FusionANNS demonstrates substantial performance gains over existing systems, particularly SPANN and RUMMY:

  • Query Per Second (QPS) Improvement: FusionANNS achieves 9.4 to 13.1 times higher QPS compared to SPANN and 2 to 4.9 times higher compared to RUMMY.
  • Cost Efficiency: The system also shows 5.7 to 8.8 times higher cost efficiency over SPANN and 2.3 to 6.8 times higher over RUMMY.

These numerical advancements are driven by an innovative architecture that minimizes costly I/O operations and leverages the high bandwidth of GPU memory while maintaining SSDs' advantages for bulk storage.

Implications and Future Directions

Practically, FusionANNS addresses the pressing need for scalable, cost-efficient ANNS systems in applications like AI-driven recommendation systems, search engines, and data mining.

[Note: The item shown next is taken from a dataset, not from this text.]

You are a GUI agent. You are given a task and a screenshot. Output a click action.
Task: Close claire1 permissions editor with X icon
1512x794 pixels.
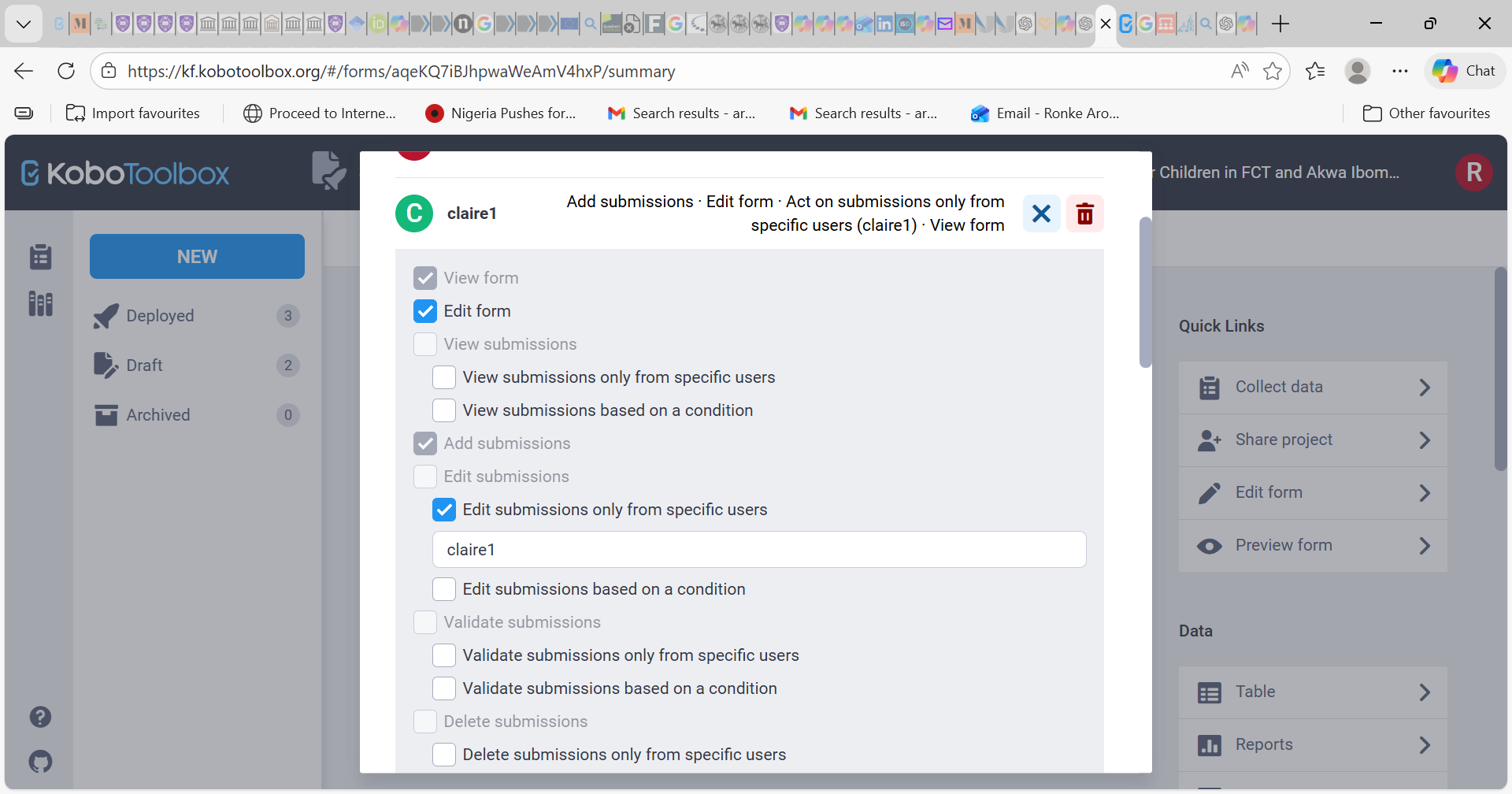pyautogui.click(x=1041, y=213)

Theoretically, this paper provides a robust framework for multi-tiered indexing and CPU/GPU cooperation, paving the way for further research into optimizing such hybrid architectures for various data-intensive applications.

Looking ahead, this architecture could spur future developments in further integrating storage technologies, optimizing memory usage, and enhancing the algorithms governing the transfer and processing of data across heterogeneous computing environments. The cooperative processing approach might be fine-tuned to yet manage even larger and more complex datasets, potentially influencing ANNS strategies in emerging fields like real-time data analysis and ultra-large-scale recommendation systems.

Conclusion

FusionANNS represents a significant step towards overcoming the challenges posed by billion-scale vector datasets in ANNS services. Through strategic CPU/GPU collaboration and innovative indexing and deduplication techniques, it establishes a new benchmark in terms of performance and efficiency. While promising substantial immediate gains, it also opens up new avenues for research and optimization in AI infrastructure.